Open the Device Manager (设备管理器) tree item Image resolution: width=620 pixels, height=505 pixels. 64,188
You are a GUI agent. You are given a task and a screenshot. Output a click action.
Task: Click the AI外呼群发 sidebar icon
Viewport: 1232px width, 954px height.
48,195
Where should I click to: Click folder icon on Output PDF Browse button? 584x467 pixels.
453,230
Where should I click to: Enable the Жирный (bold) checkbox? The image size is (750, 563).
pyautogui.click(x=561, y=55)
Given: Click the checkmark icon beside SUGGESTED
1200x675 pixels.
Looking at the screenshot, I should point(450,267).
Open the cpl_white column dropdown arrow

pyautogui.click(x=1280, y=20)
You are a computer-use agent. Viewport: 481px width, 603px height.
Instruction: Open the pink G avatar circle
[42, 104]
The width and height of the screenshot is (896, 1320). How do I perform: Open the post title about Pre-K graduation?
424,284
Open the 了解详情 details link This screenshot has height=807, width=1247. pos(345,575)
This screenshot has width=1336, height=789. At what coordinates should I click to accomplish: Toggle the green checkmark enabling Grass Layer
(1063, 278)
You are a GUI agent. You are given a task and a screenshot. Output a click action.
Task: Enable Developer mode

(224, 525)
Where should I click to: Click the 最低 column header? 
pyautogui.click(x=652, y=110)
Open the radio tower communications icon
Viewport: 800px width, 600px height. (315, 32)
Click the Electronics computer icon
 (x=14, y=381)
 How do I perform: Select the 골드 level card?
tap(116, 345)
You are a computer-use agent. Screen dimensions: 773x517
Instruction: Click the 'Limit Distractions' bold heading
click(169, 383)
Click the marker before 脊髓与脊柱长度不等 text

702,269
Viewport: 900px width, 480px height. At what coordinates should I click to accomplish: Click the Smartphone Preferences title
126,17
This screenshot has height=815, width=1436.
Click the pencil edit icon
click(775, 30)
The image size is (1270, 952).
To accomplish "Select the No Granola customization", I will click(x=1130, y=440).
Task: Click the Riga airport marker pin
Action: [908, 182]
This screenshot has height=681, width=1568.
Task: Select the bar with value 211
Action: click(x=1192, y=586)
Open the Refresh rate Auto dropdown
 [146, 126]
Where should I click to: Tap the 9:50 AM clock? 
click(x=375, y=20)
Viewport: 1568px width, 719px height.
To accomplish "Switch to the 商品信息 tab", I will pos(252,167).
* * * * * * * * *
### Task instructions
Wherever a line in the data above contains the word "agent", copy that line.

### Output for this exercise
You are a GUI agent. You are given a task and a screenshot. Output a click action.
You are a computer-use agent. Viewport: 481px width, 603px height.
You are a GUI agent. You are given a task and a screenshot. Output a click action.
You are a computer-use agent. Screen dimensions: 773x517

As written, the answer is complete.